Rewrite the lines of the listing below, swapping "screenshot" for "capture" wherever it occurs and leaving everything else unchanged. Leave the pictures out of your version.

Dataset excerpt =>
============

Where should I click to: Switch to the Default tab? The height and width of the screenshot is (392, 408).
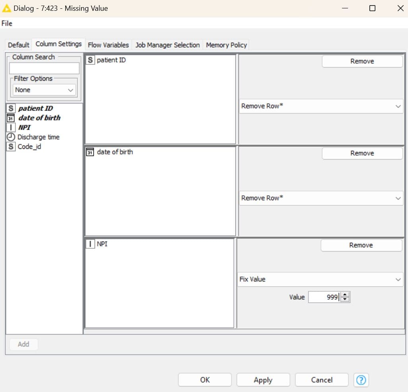click(x=19, y=45)
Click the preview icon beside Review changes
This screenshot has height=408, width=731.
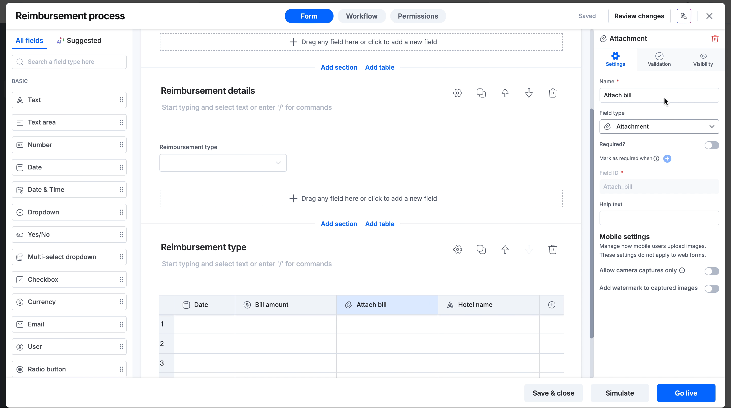(x=684, y=16)
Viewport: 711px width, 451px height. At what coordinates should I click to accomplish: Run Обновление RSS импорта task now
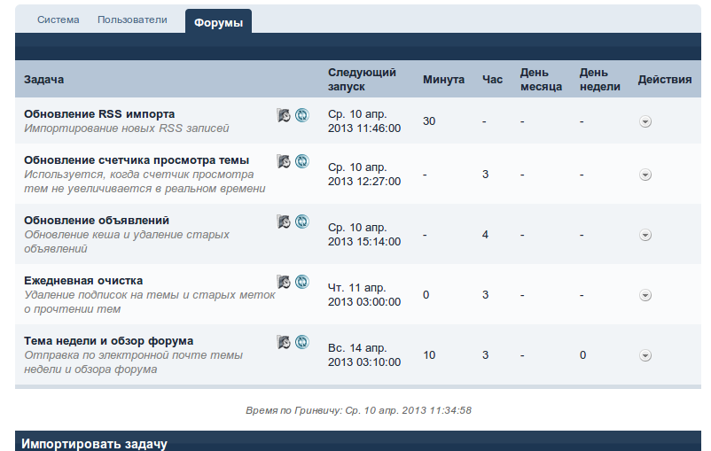pos(302,115)
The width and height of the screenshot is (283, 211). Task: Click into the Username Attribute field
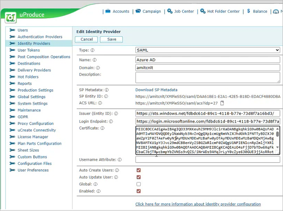(x=208, y=160)
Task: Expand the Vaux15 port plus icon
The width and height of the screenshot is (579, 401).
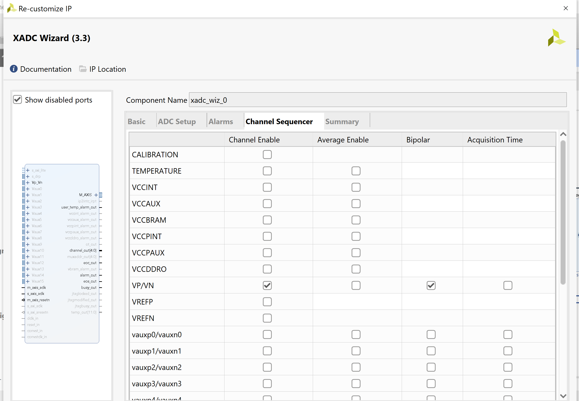Action: tap(28, 281)
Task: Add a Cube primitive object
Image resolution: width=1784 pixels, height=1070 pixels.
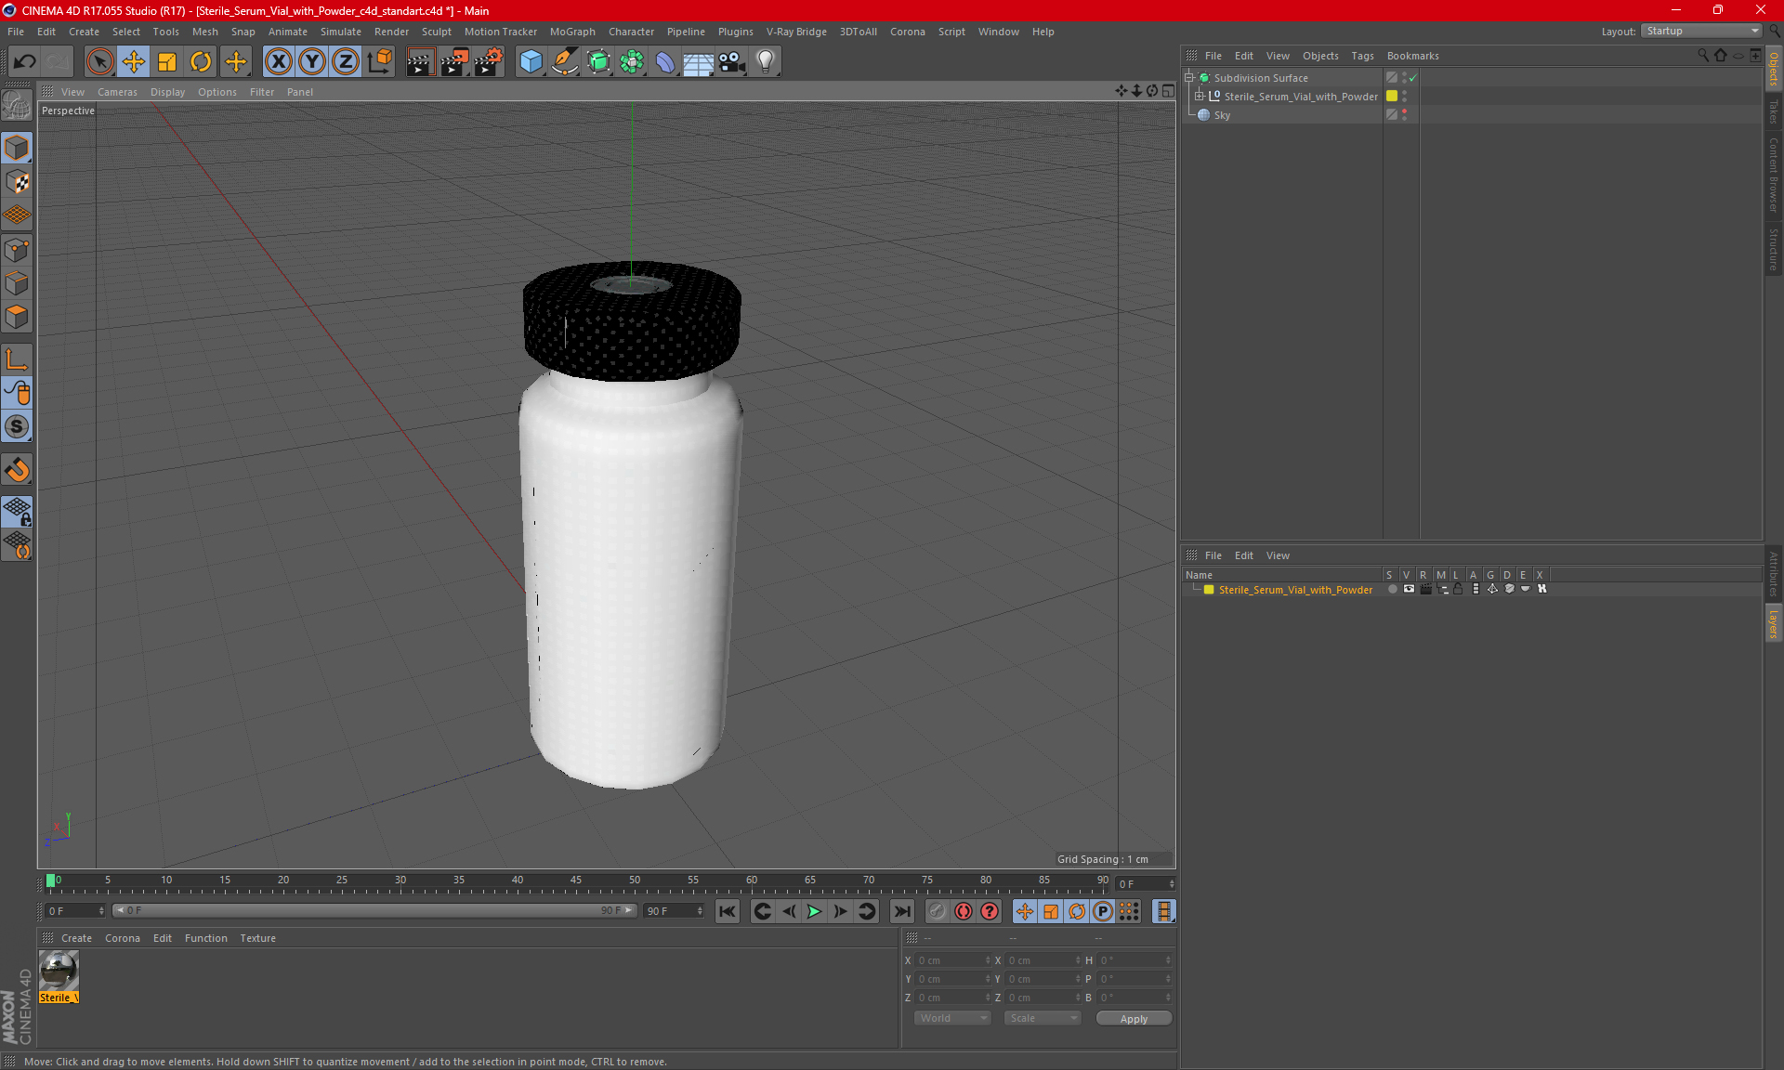Action: tap(531, 62)
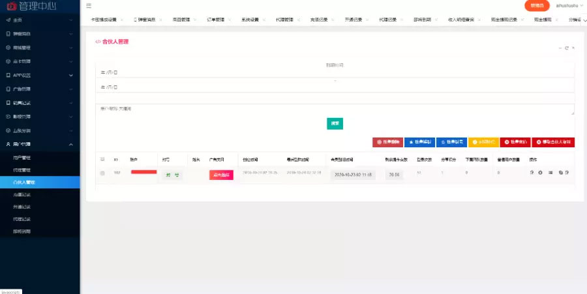Check the select-all checkbox in table header
Viewport: 587px width, 294px height.
point(102,158)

============

Task response =>
Where should I click to: Switch to the Default tab? The height and width of the capture is (392, 408).
click(x=19, y=45)
Click the preview icon beside Review changes
This capture has height=408, width=731.
(x=684, y=16)
Viewport: 711px width, 451px height. At what coordinates should I click to accomplish: Run Обновление RSS импорта task now
pos(302,115)
The width and height of the capture is (283, 211). Task: Click into the Username Attribute field
(x=208, y=160)
Task: Expand the Vaux15 port plus icon
The width and height of the capture is (579, 401).
Action: tap(28, 281)
Task: Add a Cube primitive object
Image resolution: width=1784 pixels, height=1070 pixels.
Action: tap(531, 62)
Check the select-all checkbox in table header
Viewport: 587px width, 294px height.
point(102,158)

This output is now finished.